• _TO DO_
Count the lines in the records below that contain the string "Click", with case counting, and reply with only that number.
——
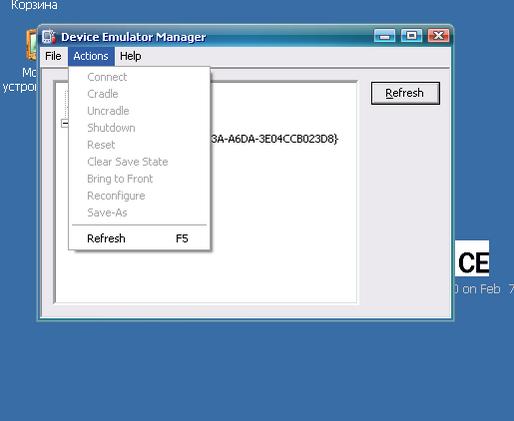Open the File menu

point(53,56)
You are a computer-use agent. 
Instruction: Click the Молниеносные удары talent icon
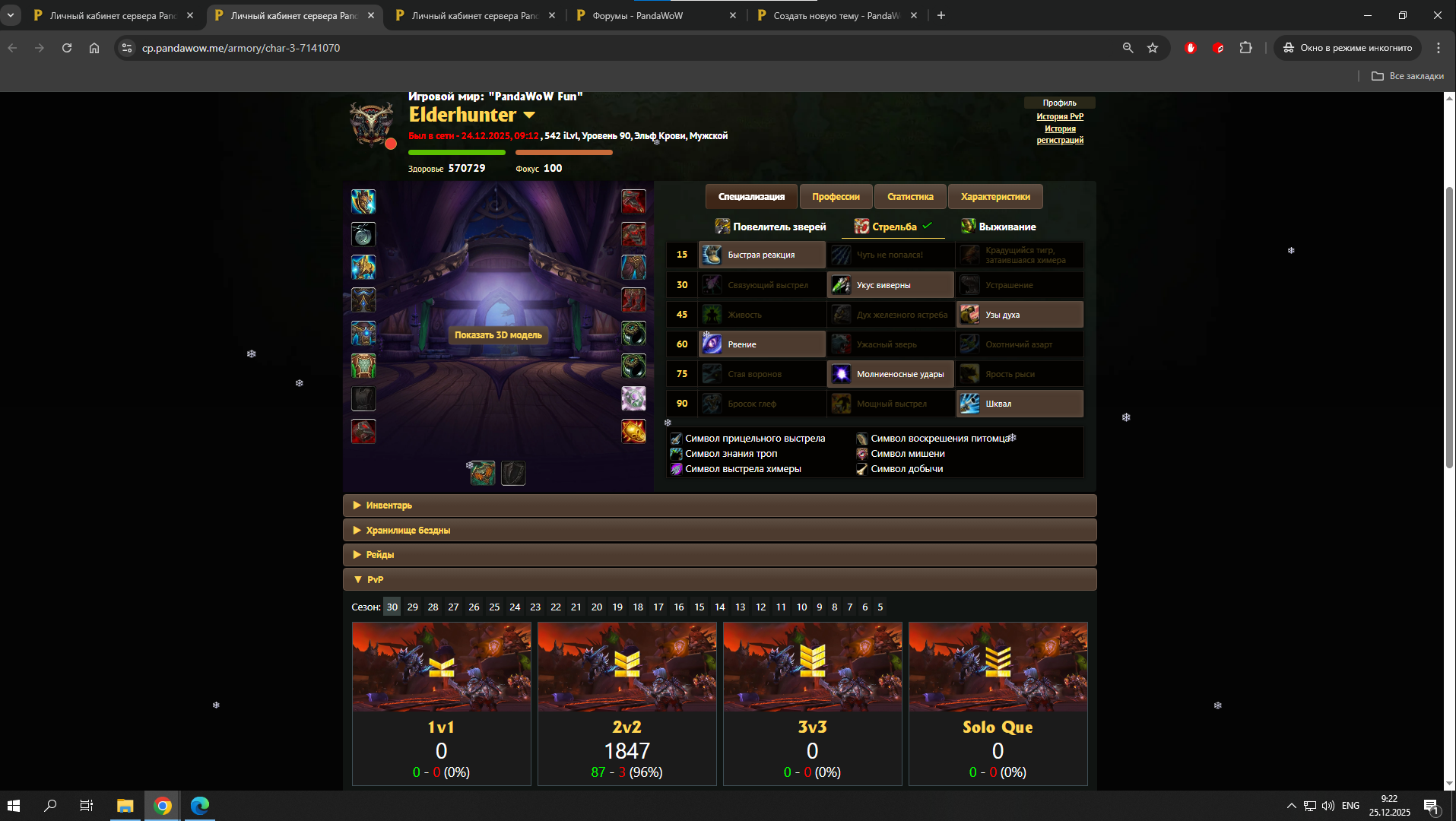point(841,374)
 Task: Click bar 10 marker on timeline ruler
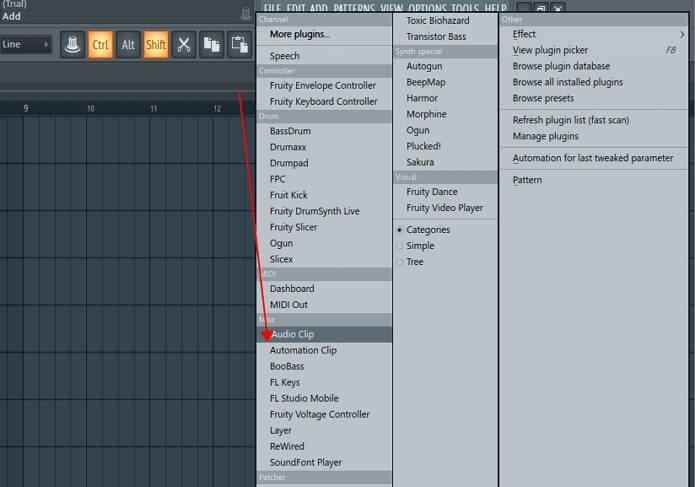pos(90,108)
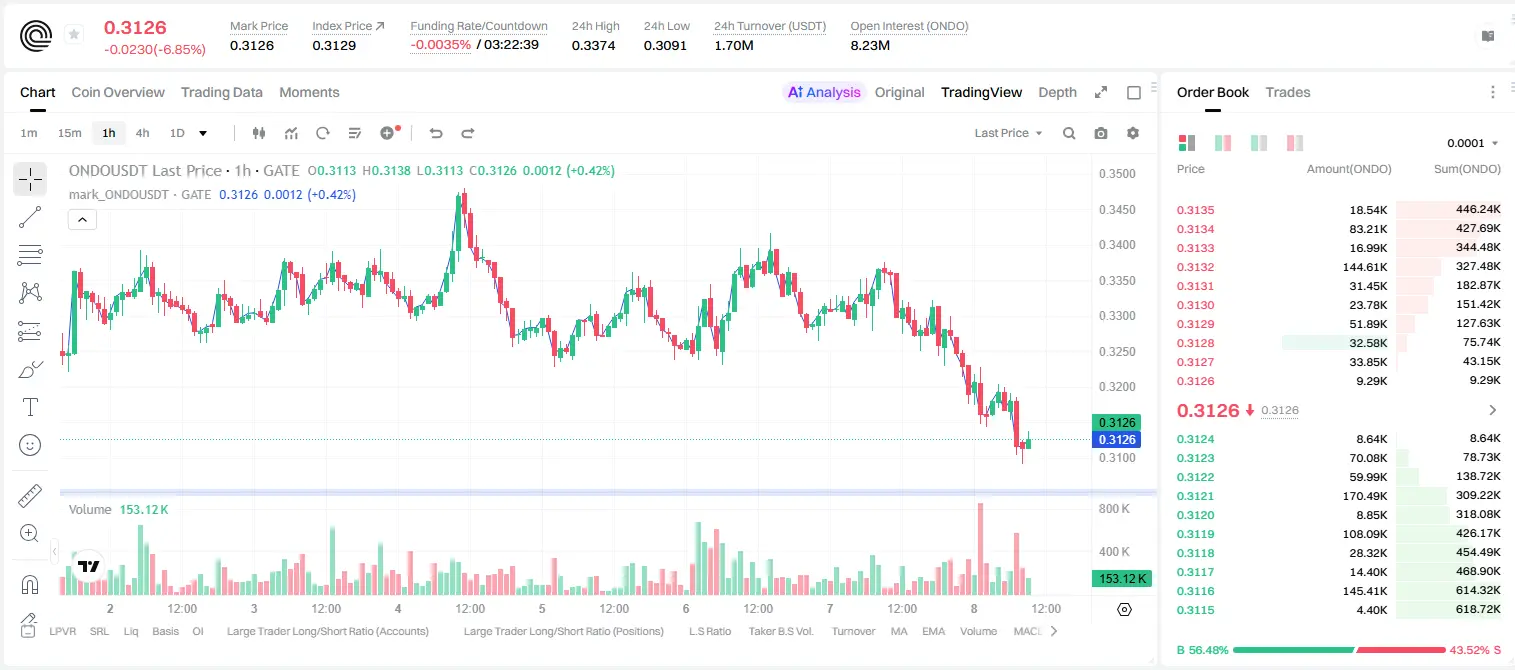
——
• _SOLUTION_
2